Secondo l’indagine condotta dalla Commissione Europea su 560 portali di e-commerce, presentata da Optime (Ente senza scopo di lucro per la tutela della leale concorrenza tra imprese operanti nel settore dell’elettronica di consumo), emerge che il 60% dei siti presi in esame presenta irregolarità di varia natura, soprattutto in relazione alle modalità di presentazione di prezzi e offerte speciali.

Per oltre il 31% dei siti web che offrono sconti, le autorità di tutela dei consumatori sospettano che le offerte speciali siano fasulle, oppure hanno constatato che la modalità di calcolo del prezzo scontato non è chiara. Su 211 portali il prezzo finale a pagamento era superiore al prezzo iniziale offerto.

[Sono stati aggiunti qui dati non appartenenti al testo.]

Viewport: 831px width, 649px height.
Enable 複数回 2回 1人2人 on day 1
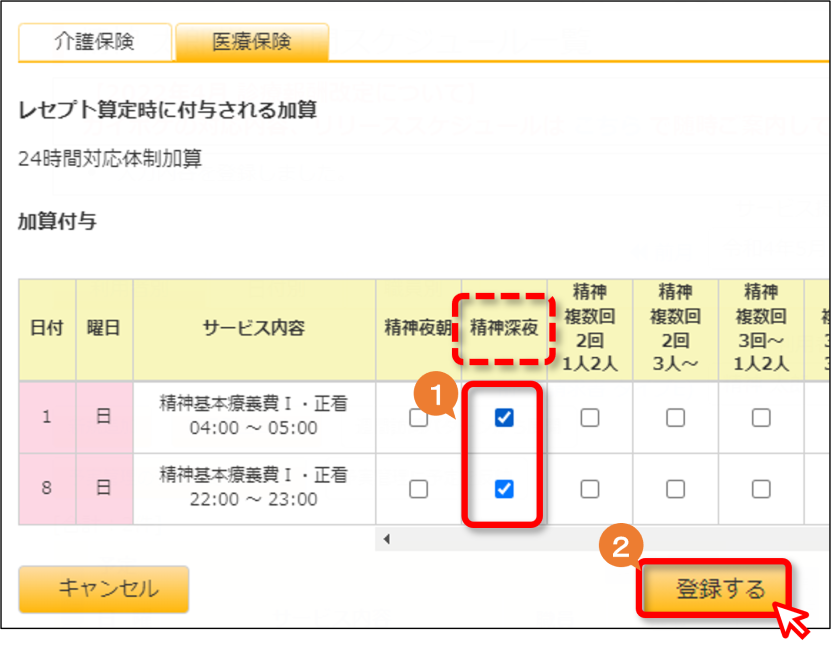(590, 417)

Il 39% non presentava informazioni adeguate sulle spese di spedizione, i metodi di pagamento, le spese di prenotazione e altre maggiorazioni analoghe. In quasi il 30% dei siti web monitorati sono state riscontrate irregolarità per quanto riguarda le modalità di presentazione delle informazioni relative al diritto di recesso dei consumatori.

“Sono senza dubbio interessanti le osservazioni del Commissario UE per la Giustizia, i Consumi e l’Equità di Genere, Vera Jourovà, che, pur dichiarandosi inorridita da un numero così alto di irregolarità, non esclude si tratti di «inconsapevolezza» dei vari operatori.” commenta Davide Rossi, Presidente di Optime, e prosegue: “È tuttavia un punto di vista che, anche in relazione ai numerosi fatti di cronaca giudiziaria fatico a condividere. Sono necessarie azioni mirate ed efficaci, perché oltre a rappresentare un danno per i consumatori, portano a situazioni di grave distorsione del mercato. Abbiamo denunziato formalmente casi evidenti di truffa ai danni di migliaia di consumatori, non solo facendo nomi e cognomi ma anche allegando copioso materiale probatorio, ma ancora i risultati repressivi stentano ad arrivare. Sarebbe pertanto prima di tutto opportuno impostare i controlli e i relativi interventi individuando una lista di priorità”.

Gli interventi di Optime

Le proposte concrete di Optime sono basate su tre pilastri fondamentali:

  • Interventi normativi: la direttiva sul commercio elettronico è del 2000, una età geologica se si considerano le travolgenti trasformazioni che ogni giorno modificano non solo il Mercato ma anche la vita di tutti. Il riferimento alle normative sopranazionali non deve però diventare un facile alibi che consente di rinviare le decisioni. 
  • Collaborazione massima tra poteri pubblici e imprese private perché solo tramite dialogo aperto e continuativo è possibile fare fronte contro ogni forma – vecchia e nuova – di illegalità.
  • Sensibilizzazione dei Cittadini-Consumatori: Davide Rossi commenta: “È finito il tempo in cui il Consumatore ha il diritto di non domandarsi nulla e di andare esclusivamente dove lo spinge il portafoglio, ovvero la convenienza del momento. I Consumatori, se vogliono essere prima di tutto dei Cittadini a pieno titolo anche quando fanno shopping hanno il dovere di essere informati e di scegliere secondo principi anche etici”.

È con questa finalità che Optime ha deciso di diventare parte attiva anche sul fronte della comunicazione al consumatore con il video che presentiamo in questa pagina intitolato “Il Settanta per Cento” (regia di Carlo Lo Forti) che stigmatizza diversi comportamenti, più o meno irregolari, tipici dei consumatori nell’acquisto di prodotti elettronici.